By the decision of the jury, appointed by the Scientific Council of the Juliusz P. Schauder Center for Nonlinear Studies at the Nicolaus Copernicus University in Toruń, Poland, and consisting of Professors:

  • Wacław Marzantowicz (chairman of the jury, Adam Mickiewicz University in Poznań, Poland),
  • Marek Izydorek (Gdańsk University of Technology, Poland),
  • Grzegorz Karch (University of Wrocław, Poland),
  • Jean Mawhin (Université Catholique de Louvain, Belgium),
  • Paul Rabinowitz (University of Madison-Wisconsin, USA),
  • Roman Srzednicki (Jagiellonian University in Kraków, Poland),
  • Andrzej Szulkin (University of Stockholm, Sweden)

the winner of the 2017 Schauder Medal is the distinguished Australian mathematician professor Edward Norman Dancer from the Sydney University, Australia.

The Schauder Medal is awarded to individuals for their significant achievements related to topological methods in nonlinear analysis.

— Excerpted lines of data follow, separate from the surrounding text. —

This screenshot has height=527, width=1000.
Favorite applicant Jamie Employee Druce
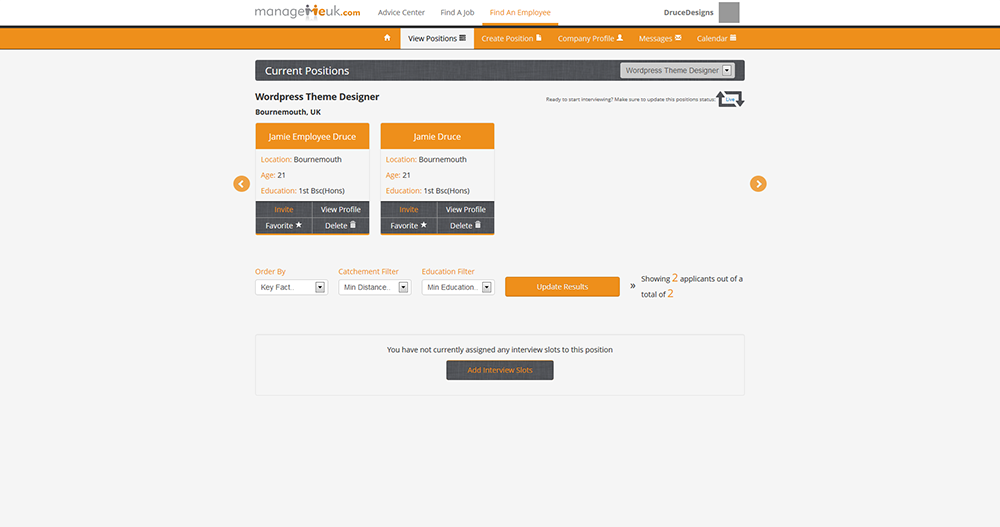pyautogui.click(x=283, y=226)
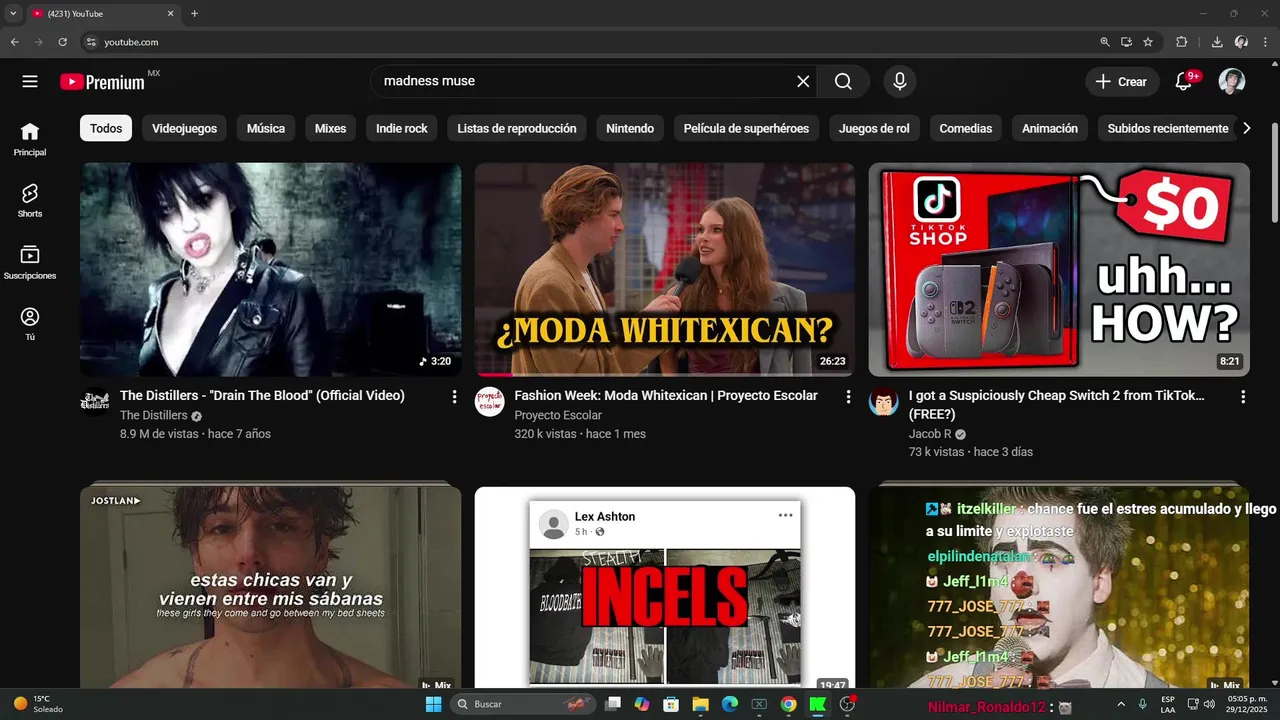Open the YouTube hamburger guide menu
Screen dimensions: 1280x720
[x=30, y=82]
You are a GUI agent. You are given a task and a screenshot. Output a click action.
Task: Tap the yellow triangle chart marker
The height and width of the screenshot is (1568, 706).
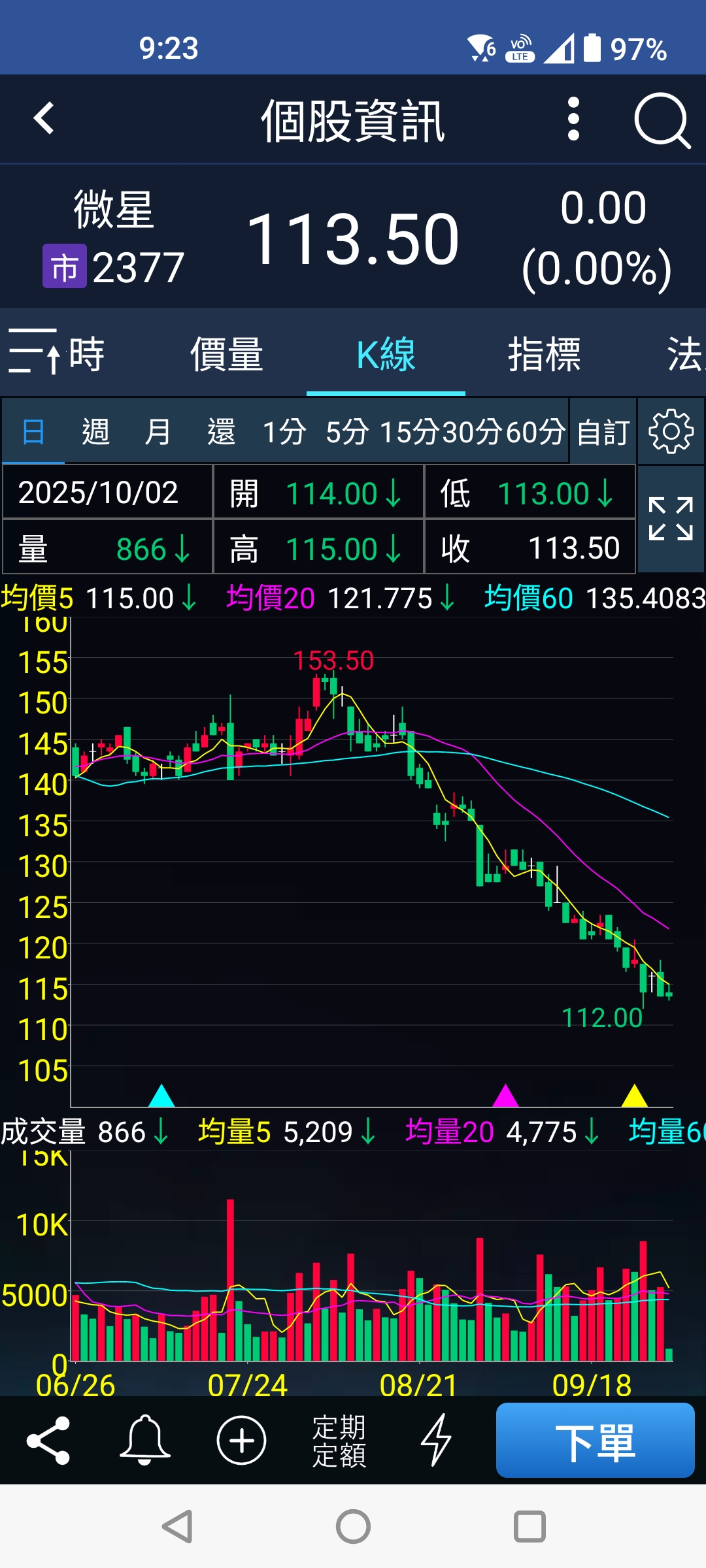click(634, 1096)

Professor Norman Dancer is an eminent expert of the world renown in the field of nonlinear mathematical and functional analysis and the theory of ordinary and partial differential equations. He has authored numerous groundbreaking papers published in the leading mathematical journals. The results of his studies concerning nonlinear differential equations, topological degree, Conley index, global bifurcation, equivariant topology and infinite dimensional dynamical systems constitute the seminal contribution into the modern mathematics. Moreover Professor Dancer's findings open new areas of knowledge and horizons of mathematical research. Difficult problems resolved by him often find deep motivations and applications in different branches of science as, for example, physics or biology.

Norman Dancer was born in 1946, received his PhD at the University of Cambridge, UK, under Frank Smithies in 1972. He then was appointed at the University of New England, where he received a Personal Chair in 1987. Since 1993 he was a Professor in the School of Mathematics and Statistics at the University of Sydney and, at present, he is a part time Professor of Mathematics at the University of Swansea, Wales, UK. He has held many visiting appointments at prestigious institutions including Newton Center in Cambridge, University of Bath, Rutgers University, University of Wisconsin, Université de Paris, Universität Giessen to name a few. Professor Dancer is a Fellow of the Australian Academy of Science and a winner of the Hannan Medal in 2009 for his research in pure mathematics awarded by the Australian Academy of Science. He also held a Research Award of the Humboldt Foundation in 2004.